> **Problem requirements**: Beginning with the line that contains "Where should I click to: Open the recycle" in the material below, print each line exactly until the line that contains "Click the document column header icon" has been printed, then stop.

····················

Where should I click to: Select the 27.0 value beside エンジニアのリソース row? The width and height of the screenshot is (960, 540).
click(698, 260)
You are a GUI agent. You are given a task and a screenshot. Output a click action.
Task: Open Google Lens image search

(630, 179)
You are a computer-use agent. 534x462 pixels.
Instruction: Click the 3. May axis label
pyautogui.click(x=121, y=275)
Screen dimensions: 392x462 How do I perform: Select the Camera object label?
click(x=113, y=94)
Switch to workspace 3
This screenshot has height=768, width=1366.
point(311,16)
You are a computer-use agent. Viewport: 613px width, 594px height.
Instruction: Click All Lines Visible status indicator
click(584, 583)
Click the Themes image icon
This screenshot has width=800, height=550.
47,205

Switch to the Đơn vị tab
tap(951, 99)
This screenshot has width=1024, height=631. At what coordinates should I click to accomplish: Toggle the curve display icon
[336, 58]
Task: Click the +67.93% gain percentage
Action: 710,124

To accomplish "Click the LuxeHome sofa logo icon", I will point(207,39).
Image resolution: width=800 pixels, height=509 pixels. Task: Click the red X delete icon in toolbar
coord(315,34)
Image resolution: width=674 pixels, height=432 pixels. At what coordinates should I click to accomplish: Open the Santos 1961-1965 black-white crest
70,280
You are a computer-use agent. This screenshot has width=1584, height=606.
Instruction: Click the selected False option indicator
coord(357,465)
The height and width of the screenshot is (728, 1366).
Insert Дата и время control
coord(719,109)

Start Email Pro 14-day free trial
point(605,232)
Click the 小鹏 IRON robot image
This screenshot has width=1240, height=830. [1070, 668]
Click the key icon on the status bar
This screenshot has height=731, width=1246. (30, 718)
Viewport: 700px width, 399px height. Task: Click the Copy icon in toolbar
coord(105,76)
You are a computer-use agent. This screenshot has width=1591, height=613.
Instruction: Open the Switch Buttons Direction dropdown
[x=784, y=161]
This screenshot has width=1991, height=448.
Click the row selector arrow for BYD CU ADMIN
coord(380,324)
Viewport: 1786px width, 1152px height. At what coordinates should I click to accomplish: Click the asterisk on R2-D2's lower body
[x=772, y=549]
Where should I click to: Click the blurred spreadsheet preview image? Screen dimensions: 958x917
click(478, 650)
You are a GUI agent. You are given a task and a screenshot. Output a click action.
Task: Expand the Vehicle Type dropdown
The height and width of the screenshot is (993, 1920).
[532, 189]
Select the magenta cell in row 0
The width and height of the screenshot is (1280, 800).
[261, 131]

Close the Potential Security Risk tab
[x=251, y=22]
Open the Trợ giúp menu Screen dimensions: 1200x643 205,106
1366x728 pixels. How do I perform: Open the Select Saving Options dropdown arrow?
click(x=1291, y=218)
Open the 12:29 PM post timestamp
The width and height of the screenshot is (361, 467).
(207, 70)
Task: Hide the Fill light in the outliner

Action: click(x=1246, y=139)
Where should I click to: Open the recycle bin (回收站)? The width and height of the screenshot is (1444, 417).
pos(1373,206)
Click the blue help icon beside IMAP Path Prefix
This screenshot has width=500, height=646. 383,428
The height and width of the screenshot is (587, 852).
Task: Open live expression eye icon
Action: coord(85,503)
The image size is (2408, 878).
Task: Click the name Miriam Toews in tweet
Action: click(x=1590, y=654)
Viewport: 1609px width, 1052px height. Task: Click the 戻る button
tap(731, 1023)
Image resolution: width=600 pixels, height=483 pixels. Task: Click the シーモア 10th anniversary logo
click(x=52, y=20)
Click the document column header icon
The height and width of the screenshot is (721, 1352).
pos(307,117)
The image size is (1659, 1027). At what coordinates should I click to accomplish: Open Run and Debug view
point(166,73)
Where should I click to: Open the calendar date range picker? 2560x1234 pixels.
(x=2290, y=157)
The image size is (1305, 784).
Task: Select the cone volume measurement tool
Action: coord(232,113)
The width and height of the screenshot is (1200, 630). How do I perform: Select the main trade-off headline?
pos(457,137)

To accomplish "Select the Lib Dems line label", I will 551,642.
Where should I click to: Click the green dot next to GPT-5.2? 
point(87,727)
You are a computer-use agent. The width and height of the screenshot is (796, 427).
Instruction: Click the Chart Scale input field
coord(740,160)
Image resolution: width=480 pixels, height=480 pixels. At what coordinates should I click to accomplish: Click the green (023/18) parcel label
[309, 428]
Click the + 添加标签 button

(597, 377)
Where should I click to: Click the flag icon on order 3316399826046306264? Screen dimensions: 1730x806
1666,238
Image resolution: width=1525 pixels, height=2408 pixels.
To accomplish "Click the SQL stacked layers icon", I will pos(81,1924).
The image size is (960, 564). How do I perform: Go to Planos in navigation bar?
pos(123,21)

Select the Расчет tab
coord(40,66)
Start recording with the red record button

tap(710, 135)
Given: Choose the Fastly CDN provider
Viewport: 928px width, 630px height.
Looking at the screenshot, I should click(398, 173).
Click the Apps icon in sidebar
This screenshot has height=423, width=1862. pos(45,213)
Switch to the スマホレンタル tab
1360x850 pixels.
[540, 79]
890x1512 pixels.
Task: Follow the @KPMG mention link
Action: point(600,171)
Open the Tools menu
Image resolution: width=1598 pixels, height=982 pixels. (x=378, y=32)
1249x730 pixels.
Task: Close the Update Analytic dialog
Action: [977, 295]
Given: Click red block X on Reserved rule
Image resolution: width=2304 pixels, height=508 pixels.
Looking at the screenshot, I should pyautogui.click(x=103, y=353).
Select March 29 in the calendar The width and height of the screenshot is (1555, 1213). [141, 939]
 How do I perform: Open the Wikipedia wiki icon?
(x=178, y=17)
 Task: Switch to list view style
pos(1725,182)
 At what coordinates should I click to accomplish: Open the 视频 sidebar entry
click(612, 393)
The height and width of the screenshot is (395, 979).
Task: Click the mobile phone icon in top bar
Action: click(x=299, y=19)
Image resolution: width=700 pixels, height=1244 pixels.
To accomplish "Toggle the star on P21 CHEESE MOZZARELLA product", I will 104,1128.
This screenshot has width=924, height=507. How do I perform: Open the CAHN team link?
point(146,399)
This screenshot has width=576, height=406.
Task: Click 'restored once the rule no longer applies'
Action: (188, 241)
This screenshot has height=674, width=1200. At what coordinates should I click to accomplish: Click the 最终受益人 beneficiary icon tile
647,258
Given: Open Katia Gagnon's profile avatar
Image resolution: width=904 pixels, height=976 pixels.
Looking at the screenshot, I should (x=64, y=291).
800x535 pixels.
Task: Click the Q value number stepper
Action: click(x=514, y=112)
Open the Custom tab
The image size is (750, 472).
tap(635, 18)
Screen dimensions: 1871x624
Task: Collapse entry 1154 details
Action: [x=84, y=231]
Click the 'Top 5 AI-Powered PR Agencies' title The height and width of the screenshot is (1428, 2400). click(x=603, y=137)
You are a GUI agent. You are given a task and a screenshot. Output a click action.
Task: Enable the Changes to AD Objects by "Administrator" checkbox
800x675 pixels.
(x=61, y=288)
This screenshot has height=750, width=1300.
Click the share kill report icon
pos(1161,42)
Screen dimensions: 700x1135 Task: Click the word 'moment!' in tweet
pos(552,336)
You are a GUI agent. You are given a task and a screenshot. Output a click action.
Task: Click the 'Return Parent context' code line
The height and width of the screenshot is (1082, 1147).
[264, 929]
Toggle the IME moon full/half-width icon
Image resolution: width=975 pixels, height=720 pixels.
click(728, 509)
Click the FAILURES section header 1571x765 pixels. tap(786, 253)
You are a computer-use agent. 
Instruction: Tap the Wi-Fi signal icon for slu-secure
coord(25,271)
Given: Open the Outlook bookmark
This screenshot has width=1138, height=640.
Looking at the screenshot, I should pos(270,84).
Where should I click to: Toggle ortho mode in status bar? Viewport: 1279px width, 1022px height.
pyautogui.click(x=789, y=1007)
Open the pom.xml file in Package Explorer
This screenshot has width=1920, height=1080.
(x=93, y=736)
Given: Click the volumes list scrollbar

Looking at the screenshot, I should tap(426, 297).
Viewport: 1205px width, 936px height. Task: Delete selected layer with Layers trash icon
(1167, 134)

····················

> **Your solution**:
Where should I click to: Open the recycle bin (回收站)? The width and height of the screenshot is (1444, 417).
pos(1373,206)
Click the blue help icon beside IMAP Path Prefix
This screenshot has width=500, height=646. 383,428
The height and width of the screenshot is (587, 852).
Task: Open live expression eye icon
Action: coord(85,503)
The image size is (2408, 878).
Task: Click the name Miriam Toews in tweet
Action: click(x=1590, y=654)
Viewport: 1609px width, 1052px height. Task: Click the 戻る button
tap(731, 1023)
Image resolution: width=600 pixels, height=483 pixels. Task: Click the シーモア 10th anniversary logo
click(x=52, y=20)
Click the document column header icon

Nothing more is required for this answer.